{smcl}
{* *! 3.2.0 07feb2007}{...}
{hline}
help for {hi:glcurve}{right: (STB-48: sg107; STB-49: sg107_1; SJ1-1: gr0001; SJ4-4: gr0001_1; SJ6-4: gr0001_2; SJ7-2: gr0001_3; ??)}
{hline}
{title:Derivation of generalised Lorenz curve ordinates with unit record data}
{p 8 17 2}{cmd:glcurve}
{it:varname}
[{it:weight}]
[{cmd:if} {it:exp}]
[{cmd:in} {it:range}]
[{cmd:,}
{cmdab:p:var}{cmd:(}{it:newvarname}{cmd:)}
{cmdab:gl:var}{cmd:(}{it:newvarname}{cmd:)}
{cmdab:so:rtvar}{cmd:(}{it:varname}{cmd:)}
{cmd:by}{cmd:(}{it:varname}{cmd:)}
{cmdab:sp:lit}
{cmdab:nogr:aph}
{cmd:replace}
{cmdab:l:orenz}
{cmd:atip}{cmd:(}{it:string}{cmd:)}
{cmd:rtip}{cmd:(}{it:string}{cmd:)}
{cmd:plot}{cmd:(}{it:plot}{cmd:)}
{it:graph_options}
]
{p 4 4 2}{cmd:aweight}s and {cmd:fweight}s are allowed; see help {help weights}.
{title:Description}
{p 4 4 2}Given a variable {it:varname}, call it x with c.d.f. F(x),
{cmd:glcurve} draws its Generalised Lorenz curve and/or generates two new
variables containing the Generalised Lorenz ordinates for x, i.e. GL(p) at
each p = F(x). For a population ordered in ascending order of x, a graph of
GL(p) against p plots the cumulative total of x divided by population size
against cumulative population share GL(1) = mean(x). {cmd:glcurve} can also be
used to derive many other related concepts such as Lorenz curves, concentration
curves and 'Three Is of Poverty' (TIP) curves, with appropriate definition of
{it:varname}, order of cumulation (set with the {cmd:sortvar} option), and
normalisation (e.g. by the mean of {it:varname}). Alternatively {cmd:glcurve}
with the {cmd:lorenz}, {cmd:atip} or {cmd:rtip} option can be used directly to
draw the related Lorenz, concentration and TIP curves.

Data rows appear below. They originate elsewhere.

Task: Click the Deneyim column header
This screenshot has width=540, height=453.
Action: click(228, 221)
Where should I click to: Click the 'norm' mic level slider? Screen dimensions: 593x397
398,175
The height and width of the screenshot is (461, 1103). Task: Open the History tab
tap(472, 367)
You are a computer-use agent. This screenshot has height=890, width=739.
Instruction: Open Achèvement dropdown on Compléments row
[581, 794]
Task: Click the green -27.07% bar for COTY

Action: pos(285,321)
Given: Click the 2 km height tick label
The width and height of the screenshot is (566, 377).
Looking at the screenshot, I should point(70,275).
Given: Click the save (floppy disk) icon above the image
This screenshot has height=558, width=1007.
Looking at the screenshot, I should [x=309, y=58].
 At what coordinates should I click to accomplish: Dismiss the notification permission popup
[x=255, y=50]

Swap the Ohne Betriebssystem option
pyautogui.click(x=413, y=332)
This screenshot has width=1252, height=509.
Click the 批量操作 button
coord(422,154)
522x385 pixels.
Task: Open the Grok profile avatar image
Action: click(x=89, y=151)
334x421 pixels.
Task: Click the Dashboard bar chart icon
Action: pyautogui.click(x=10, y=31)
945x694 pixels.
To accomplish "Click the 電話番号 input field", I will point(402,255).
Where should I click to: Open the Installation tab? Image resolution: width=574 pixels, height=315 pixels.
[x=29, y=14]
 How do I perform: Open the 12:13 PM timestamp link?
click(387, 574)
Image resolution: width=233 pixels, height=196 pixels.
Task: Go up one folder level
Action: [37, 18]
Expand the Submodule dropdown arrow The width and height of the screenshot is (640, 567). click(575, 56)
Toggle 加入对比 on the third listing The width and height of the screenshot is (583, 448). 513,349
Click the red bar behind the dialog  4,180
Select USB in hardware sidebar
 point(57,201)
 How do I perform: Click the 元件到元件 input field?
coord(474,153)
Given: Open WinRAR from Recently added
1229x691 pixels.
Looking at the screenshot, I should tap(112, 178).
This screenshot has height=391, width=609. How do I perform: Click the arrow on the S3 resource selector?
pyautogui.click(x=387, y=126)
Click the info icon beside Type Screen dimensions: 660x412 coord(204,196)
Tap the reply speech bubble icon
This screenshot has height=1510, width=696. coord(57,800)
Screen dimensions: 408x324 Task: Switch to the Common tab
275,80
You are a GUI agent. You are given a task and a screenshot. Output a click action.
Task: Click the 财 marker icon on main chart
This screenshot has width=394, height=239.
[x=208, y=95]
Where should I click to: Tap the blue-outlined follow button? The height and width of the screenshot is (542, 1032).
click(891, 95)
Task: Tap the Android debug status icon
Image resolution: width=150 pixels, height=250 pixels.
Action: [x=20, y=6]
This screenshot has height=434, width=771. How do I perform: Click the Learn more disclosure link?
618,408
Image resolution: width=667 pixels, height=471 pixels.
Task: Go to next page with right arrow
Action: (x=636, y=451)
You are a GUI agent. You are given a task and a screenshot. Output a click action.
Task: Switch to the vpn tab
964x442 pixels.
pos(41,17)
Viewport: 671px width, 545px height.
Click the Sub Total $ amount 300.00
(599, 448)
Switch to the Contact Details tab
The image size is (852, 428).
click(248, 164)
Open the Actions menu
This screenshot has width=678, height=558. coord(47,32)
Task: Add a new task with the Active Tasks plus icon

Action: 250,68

{p 4 4 2}Comparisons of pairs of distributions (and dominance checks) can be
undertaken by using the {cmd:by()} (with or without the {cmd:split}) options.
It can also be made manually by 'stacking' the data (see help on {help stack}).
{p 4 4 2}The graphs drawn by {cmd:glcurve} are relatively basic. For graphs with full
user control over formatting and labelling, users are recommended to use
{cmd:glcurve} to generate the ordinates of the graph required using the
{cmd:pvar(}{it:newvarname}{cmd:)} and {cmd:glvar(}{it:newvarname}{cmd:)} options,
and then to draw the graph using {help graph twoway}.
{title:Options}
{p 4 8 2}{cmd:pvar(}{it:pvarname}{cmd:)} generates the variable {it:pvarname}
containing the x coordinates of the created curve.
{p 4 8 2}{cmd:glvar(}{it:glvarname}{cmd:)} generates the variable
{it:glvarname} containing the y coordinates of the created curve.
{p 4 8 2}{cmd:sortvar(}{it:sname}{cmd:)} specifies the sort variable. By
default, the data are sorted (and cumulated) in ascending order of
{it:varname}. If the {cmd:sortvar} option is specified, sorting and cumulation
is in ascending order of variable {it:sname}. Within tied values of {it:sname},
data are sorted in ascending order of {it:varname}.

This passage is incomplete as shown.